◆ Source extract ◆
○ ○ ○ ○ ○ ○ ○
As if the economic collapse wasn't bad enough, Colorado communities stand to take a major hit from lost royalties paid by the oil and gas industry, the Colorado Alliance of Mineral and Royalty Owners said Thursday afternoon.
The organization tabbed the damage across the state in the hundreds of millions of dollars citing the industry's "extraordinary economic distress" by the double whammy of the global pandemic and an international price war on oil and natural gas.
In its industry report last year, the alliance cited mineral royalty payments to Coloradans worth more than $500 million.
Based on Colorado State Land Board figures for the last budget year, public schools alone could lose more than $125 million from 7 million acres of surface and subsurface holdings that are leased for mineral development.
“No matter where you live in the state, oil and gas development benefits everyone," Democratic state Rep. Bri Buentello of Pueblo said in the statement. "Our communities rely on the mineral payments that we receive when natural gas and oil can be developed. This funding pays for safety equipment for first responders, best-in-class schools, community parks and recreation centers, and more,” said Bri Buentello, Colorado State House Representative and Education Committee vice chair. “In short, many of the very things that attract our residents to our communities are fueled by mineral and royalty payments. The decrease in our revenue due to the decline in the oil and natural gas markets has left a big budgetary hole that’s robbing our communities’ children of opportunity.”
And it's not just state programs and wealthy property owners collecting checks.
○ ○ ○ ○ ○ ○ ○
◆ Source material ◆

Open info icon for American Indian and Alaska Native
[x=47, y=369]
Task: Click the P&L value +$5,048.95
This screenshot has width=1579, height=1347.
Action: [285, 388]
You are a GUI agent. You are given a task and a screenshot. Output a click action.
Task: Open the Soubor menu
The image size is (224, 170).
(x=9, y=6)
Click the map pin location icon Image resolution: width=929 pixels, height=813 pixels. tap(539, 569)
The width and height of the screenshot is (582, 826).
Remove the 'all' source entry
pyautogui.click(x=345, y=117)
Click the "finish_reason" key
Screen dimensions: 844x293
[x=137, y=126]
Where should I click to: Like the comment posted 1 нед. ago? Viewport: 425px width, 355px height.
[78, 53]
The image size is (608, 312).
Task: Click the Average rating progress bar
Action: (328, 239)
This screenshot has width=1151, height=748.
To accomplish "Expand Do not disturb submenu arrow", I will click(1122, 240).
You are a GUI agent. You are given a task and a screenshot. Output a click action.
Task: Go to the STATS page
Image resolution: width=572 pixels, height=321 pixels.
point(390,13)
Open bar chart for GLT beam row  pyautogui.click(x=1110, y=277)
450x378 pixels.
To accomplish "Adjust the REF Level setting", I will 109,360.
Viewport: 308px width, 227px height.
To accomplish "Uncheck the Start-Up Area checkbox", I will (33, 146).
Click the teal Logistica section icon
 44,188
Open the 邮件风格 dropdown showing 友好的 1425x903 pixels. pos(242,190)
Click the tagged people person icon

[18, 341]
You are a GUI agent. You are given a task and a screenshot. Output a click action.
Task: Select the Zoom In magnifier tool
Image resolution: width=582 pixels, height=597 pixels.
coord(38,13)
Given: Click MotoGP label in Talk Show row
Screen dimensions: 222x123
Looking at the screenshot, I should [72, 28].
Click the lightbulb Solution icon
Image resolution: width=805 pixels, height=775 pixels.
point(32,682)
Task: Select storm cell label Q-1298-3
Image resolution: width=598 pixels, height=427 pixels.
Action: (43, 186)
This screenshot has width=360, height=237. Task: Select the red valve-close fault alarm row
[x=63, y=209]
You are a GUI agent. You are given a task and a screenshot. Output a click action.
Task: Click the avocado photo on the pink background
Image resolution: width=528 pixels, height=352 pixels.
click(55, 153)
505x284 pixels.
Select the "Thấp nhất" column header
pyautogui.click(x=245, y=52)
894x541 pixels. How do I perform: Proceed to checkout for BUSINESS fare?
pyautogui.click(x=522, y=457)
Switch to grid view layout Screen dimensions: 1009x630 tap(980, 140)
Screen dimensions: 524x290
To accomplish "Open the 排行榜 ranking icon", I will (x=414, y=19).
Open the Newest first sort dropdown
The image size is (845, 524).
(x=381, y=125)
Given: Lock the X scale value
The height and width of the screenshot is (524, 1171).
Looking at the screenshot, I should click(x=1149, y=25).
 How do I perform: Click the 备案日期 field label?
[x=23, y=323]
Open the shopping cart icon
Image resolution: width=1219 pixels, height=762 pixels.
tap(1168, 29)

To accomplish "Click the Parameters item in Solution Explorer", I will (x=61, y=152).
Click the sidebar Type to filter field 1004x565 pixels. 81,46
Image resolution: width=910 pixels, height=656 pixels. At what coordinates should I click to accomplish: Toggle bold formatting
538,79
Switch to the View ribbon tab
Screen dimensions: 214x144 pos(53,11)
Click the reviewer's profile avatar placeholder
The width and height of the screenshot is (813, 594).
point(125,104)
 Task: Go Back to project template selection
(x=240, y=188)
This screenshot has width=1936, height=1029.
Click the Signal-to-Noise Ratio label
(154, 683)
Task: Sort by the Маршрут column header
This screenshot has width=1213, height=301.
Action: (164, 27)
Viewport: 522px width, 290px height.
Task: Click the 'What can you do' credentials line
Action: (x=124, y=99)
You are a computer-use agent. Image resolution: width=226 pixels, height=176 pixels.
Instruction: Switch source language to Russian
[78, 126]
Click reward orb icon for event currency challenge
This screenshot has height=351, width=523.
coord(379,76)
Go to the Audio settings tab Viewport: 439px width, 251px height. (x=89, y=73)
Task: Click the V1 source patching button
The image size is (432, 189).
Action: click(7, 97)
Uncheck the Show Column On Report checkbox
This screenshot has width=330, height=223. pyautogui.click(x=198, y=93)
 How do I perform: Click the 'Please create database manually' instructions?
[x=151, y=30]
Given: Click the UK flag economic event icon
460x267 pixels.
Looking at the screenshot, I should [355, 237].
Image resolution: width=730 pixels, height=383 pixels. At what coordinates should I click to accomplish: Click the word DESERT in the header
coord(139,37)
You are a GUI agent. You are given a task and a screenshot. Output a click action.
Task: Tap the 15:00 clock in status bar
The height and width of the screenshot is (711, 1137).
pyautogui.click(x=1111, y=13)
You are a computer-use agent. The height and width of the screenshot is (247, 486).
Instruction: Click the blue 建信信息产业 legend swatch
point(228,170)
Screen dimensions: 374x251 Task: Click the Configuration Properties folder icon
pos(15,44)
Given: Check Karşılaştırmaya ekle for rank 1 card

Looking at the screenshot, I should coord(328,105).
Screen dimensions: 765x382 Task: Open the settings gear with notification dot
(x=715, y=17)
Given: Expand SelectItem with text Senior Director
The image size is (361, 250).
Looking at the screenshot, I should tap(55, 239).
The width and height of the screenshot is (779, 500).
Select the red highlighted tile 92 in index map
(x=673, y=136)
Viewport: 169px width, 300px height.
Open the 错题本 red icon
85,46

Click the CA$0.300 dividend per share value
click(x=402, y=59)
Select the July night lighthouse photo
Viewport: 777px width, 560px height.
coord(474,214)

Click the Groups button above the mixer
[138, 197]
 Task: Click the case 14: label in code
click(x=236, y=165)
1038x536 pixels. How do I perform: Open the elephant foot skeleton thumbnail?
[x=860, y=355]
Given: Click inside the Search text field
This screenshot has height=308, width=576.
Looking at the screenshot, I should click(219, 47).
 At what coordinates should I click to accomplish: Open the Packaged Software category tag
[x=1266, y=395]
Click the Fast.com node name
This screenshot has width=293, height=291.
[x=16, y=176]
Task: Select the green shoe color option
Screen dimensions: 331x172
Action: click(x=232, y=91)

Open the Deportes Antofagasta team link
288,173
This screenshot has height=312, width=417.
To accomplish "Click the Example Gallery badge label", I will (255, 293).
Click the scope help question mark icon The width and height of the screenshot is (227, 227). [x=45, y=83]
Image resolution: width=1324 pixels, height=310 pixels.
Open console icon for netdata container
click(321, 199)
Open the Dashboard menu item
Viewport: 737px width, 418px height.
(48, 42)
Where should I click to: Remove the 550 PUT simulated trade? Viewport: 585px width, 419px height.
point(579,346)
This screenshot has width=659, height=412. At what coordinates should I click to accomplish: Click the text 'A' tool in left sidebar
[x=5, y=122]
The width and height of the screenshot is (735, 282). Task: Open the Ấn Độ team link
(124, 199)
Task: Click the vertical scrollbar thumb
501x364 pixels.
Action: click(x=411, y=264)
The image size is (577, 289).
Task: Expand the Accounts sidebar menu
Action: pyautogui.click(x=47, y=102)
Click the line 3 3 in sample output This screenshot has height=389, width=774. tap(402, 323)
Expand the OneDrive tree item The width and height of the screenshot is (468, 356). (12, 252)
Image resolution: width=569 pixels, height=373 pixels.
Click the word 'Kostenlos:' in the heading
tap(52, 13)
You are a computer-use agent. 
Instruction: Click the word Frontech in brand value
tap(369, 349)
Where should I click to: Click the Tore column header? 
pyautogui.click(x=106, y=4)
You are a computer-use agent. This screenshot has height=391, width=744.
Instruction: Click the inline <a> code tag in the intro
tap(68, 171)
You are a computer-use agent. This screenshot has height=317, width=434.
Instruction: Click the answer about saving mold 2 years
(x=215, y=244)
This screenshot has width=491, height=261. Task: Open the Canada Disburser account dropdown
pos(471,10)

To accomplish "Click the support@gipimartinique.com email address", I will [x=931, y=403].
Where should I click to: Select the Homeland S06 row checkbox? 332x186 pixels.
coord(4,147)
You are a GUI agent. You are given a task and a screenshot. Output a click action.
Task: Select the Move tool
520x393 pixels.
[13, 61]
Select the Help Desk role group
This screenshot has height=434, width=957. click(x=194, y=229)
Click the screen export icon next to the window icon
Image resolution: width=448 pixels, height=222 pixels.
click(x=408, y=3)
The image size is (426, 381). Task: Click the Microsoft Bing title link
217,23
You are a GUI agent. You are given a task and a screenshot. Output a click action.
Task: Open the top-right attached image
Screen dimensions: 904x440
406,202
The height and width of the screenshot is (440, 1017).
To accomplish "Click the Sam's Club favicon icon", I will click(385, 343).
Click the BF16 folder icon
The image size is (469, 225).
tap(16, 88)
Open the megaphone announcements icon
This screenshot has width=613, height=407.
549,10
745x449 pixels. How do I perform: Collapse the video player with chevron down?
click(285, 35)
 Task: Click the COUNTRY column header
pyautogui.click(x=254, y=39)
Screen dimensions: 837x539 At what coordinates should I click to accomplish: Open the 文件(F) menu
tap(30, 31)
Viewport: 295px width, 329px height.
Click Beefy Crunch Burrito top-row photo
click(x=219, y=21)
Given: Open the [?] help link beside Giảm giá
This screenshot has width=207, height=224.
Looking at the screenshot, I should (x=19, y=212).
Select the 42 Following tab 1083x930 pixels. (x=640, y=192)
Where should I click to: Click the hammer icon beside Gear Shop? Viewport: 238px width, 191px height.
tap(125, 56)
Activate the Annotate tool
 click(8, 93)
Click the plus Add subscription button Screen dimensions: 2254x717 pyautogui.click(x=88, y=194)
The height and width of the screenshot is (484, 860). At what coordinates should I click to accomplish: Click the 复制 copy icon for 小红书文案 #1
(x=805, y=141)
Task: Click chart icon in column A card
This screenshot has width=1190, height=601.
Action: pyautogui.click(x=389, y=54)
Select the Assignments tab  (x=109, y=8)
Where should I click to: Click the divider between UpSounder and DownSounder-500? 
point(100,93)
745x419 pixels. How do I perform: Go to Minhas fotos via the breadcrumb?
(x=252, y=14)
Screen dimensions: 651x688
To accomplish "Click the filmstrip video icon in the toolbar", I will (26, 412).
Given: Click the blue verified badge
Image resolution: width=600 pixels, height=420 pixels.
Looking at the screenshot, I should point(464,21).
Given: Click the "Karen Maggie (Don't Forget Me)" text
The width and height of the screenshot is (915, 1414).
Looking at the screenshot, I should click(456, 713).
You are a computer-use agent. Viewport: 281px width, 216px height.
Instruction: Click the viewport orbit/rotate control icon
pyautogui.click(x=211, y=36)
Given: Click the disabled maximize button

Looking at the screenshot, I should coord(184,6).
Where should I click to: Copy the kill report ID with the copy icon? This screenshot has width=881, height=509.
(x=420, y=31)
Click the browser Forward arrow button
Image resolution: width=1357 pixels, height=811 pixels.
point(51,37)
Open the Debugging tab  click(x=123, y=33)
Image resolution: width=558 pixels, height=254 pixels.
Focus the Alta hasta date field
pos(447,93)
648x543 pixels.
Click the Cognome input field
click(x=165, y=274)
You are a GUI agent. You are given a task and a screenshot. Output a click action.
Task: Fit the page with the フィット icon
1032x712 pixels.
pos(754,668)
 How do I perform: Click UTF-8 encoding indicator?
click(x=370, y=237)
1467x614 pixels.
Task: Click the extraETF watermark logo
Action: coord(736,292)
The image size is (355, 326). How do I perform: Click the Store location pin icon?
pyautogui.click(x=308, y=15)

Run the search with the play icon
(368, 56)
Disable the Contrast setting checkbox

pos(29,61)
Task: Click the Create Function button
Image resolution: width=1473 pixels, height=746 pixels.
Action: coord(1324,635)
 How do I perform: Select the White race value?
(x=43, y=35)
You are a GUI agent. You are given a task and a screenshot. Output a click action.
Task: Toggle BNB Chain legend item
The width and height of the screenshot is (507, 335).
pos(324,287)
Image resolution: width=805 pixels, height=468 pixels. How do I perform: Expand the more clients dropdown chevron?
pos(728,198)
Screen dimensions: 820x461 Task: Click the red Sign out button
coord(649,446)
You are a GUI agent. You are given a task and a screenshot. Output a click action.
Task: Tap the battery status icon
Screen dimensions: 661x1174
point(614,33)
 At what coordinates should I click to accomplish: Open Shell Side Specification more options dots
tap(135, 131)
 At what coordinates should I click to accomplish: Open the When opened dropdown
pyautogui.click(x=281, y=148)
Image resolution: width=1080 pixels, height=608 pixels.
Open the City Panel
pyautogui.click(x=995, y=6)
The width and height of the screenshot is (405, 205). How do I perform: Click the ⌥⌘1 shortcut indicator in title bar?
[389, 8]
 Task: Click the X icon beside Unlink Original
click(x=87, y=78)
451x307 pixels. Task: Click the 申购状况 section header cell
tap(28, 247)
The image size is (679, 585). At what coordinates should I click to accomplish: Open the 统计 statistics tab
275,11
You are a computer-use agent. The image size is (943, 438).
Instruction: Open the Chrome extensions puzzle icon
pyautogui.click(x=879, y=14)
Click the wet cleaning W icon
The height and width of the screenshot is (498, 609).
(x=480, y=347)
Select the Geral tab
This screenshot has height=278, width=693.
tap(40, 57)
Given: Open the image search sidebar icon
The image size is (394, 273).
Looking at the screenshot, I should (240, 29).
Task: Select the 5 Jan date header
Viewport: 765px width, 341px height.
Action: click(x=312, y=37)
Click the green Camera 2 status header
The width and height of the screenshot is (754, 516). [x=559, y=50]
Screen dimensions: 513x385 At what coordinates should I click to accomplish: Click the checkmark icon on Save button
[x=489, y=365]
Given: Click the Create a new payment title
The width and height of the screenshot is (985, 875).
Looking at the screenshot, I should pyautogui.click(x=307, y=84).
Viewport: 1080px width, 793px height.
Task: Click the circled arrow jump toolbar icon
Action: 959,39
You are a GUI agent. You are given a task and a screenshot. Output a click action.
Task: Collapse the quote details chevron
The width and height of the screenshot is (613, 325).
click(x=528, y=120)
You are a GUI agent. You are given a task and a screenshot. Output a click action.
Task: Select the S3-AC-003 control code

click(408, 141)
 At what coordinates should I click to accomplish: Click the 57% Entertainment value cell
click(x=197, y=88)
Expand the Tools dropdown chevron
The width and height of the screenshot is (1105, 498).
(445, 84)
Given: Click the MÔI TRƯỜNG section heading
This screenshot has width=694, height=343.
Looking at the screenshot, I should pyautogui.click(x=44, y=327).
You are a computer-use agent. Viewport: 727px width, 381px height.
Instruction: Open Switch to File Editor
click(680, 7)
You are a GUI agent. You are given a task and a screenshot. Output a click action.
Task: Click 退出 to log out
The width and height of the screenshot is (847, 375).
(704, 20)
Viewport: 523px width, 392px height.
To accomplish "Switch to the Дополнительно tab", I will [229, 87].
○ ○ ○ ○ ○ ○ ○
◆ Tasks and exercises ◆
A. Reproduce the passage of the Colorado royalties article starting at "As if the economic" and ending at "for mineral development.".
B. In the Colorado royalties article, how much could public schools lose, based on Colorado State Land Board figures for the last budget year?
C. Rewrite the paragraph of the Colorado royalties article that begins "“No matter where you live in the state" as a short bulleted list that keeps its main facts.

◆ Per-task outputs ◆
A.
As if the economic collapse wasn't bad enough, Colorado communities stand to take a major hit from lost royalties paid by the oil and gas industry, the Colorado Alliance of Mineral and Royalty Owners said Thursday afternoon.
The organization tabbed the damage across the state in the hundreds of millions of dollars citing the industry's "extraordinary economic distress" by the double whammy of the global pandemic and an international price war on oil and natural gas.
In its industry report last year, the alliance cited mineral royalty payments to Coloradans worth more than $500 million.
Based on Colorado State Land Board figures for the last budget year, public schools alone could lose more than $125 million from 7 million acres of surface and subsurface holdings that are leased for mineral development.

B. More than $125 million.

C.
- Speaker: Democratic state Rep. Bri Buentello of Pueblo, vice chair of the Colorado House Education Committee.
- Claim: oil and gas development benefits everyone in the state.
- Communities rely on mineral payments received when natural gas and oil are developed.
- The funding pays for safety equipment for first responders, schools, community parks, recreation centers and more.
- Many features that attract residents to communities are funded by mineral and royalty payments.
- The decline in the oil and natural gas markets has left a large budget gap that is robbing children of opportunity.